Extract the full listing below without altering a single character.

▬▬▬

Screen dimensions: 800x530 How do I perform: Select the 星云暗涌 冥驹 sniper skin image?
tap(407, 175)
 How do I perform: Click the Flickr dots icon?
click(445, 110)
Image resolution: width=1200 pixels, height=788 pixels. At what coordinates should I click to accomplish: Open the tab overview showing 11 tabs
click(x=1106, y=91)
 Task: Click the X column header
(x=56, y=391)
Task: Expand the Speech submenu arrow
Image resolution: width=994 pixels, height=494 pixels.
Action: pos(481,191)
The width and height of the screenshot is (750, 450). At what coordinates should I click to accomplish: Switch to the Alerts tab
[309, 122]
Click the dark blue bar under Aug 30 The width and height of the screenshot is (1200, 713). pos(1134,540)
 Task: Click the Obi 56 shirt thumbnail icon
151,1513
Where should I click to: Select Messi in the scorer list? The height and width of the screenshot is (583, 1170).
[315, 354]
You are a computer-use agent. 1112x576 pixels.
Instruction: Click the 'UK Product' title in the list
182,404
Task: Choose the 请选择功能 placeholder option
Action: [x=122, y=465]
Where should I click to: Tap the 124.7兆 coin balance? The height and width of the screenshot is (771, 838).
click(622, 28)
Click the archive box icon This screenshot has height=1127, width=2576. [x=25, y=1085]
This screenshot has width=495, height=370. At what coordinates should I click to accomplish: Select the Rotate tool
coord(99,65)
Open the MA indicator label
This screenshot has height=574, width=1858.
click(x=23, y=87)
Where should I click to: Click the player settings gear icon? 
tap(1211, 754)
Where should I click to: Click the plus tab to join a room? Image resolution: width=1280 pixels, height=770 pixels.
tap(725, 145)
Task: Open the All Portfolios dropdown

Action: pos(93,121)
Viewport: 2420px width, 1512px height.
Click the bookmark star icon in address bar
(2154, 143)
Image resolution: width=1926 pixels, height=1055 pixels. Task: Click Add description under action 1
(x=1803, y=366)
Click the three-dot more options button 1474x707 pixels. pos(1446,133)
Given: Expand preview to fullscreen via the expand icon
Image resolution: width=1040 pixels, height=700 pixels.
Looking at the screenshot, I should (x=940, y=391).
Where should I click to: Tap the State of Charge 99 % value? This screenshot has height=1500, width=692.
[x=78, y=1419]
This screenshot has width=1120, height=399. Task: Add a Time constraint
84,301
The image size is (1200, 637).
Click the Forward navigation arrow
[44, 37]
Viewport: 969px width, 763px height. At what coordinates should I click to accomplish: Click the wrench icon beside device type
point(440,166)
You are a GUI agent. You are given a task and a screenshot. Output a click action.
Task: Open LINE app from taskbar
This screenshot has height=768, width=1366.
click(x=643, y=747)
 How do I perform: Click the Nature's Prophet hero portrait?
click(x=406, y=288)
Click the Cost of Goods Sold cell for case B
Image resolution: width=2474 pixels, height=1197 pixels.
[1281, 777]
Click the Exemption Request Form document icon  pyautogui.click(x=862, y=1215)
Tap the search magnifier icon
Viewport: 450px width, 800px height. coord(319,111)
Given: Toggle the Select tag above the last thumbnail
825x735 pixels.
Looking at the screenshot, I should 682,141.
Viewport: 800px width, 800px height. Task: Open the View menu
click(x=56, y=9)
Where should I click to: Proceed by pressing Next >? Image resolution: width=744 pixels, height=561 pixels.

▬▬▬

● **Response box**:
Screen dimensions: 800x530 How do I perform: Select the 星云暗涌 冥驹 sniper skin image?
tap(407, 175)
 How do I perform: Click the Flickr dots icon?
click(445, 110)
Image resolution: width=1200 pixels, height=788 pixels. At what coordinates should I click to accomplish: Open the tab overview showing 11 tabs
click(x=1106, y=91)
 Task: Click the X column header
(x=56, y=391)
Task: Expand the Speech submenu arrow
Image resolution: width=994 pixels, height=494 pixels.
Action: pos(481,191)
The width and height of the screenshot is (750, 450). At what coordinates should I click to accomplish: Switch to the Alerts tab
[309, 122]
Click the dark blue bar under Aug 30 The width and height of the screenshot is (1200, 713). pos(1134,540)
 Task: Click the Obi 56 shirt thumbnail icon
151,1513
Where should I click to: Select Messi in the scorer list? The height and width of the screenshot is (583, 1170).
[315, 354]
You are a computer-use agent. 1112x576 pixels.
Instruction: Click the 'UK Product' title in the list
182,404
Task: Choose the 请选择功能 placeholder option
Action: [x=122, y=465]
Where should I click to: Tap the 124.7兆 coin balance? The height and width of the screenshot is (771, 838).
click(622, 28)
Click the archive box icon This screenshot has height=1127, width=2576. [x=25, y=1085]
This screenshot has width=495, height=370. At what coordinates should I click to accomplish: Select the Rotate tool
coord(99,65)
Open the MA indicator label
This screenshot has height=574, width=1858.
click(x=23, y=87)
Where should I click to: Click the player settings gear icon? 
tap(1211, 754)
Where should I click to: Click the plus tab to join a room? Image resolution: width=1280 pixels, height=770 pixels.
tap(725, 145)
Task: Open the All Portfolios dropdown

Action: pos(93,121)
Viewport: 2420px width, 1512px height.
Click the bookmark star icon in address bar
(2154, 143)
Image resolution: width=1926 pixels, height=1055 pixels. Task: Click Add description under action 1
(x=1803, y=366)
Click the three-dot more options button 1474x707 pixels. pos(1446,133)
Given: Expand preview to fullscreen via the expand icon
Image resolution: width=1040 pixels, height=700 pixels.
Looking at the screenshot, I should (x=940, y=391).
Where should I click to: Tap the State of Charge 99 % value? This screenshot has height=1500, width=692.
[x=78, y=1419]
This screenshot has width=1120, height=399. Task: Add a Time constraint
84,301
The image size is (1200, 637).
Click the Forward navigation arrow
[44, 37]
Viewport: 969px width, 763px height. At what coordinates should I click to accomplish: Click the wrench icon beside device type
point(440,166)
You are a GUI agent. You are given a task and a screenshot. Output a click action.
Task: Open LINE app from taskbar
This screenshot has height=768, width=1366.
click(x=643, y=747)
 How do I perform: Click the Nature's Prophet hero portrait?
click(x=406, y=288)
Click the Cost of Goods Sold cell for case B
Image resolution: width=2474 pixels, height=1197 pixels.
[1281, 777]
Click the Exemption Request Form document icon  pyautogui.click(x=862, y=1215)
Tap the search magnifier icon
Viewport: 450px width, 800px height. coord(319,111)
Given: Toggle the Select tag above the last thumbnail
825x735 pixels.
Looking at the screenshot, I should 682,141.
Viewport: 800px width, 800px height. Task: Open the View menu
click(x=56, y=9)
Where should I click to: Proceed by pressing Next >? Image resolution: width=744 pixels, height=561 pixels.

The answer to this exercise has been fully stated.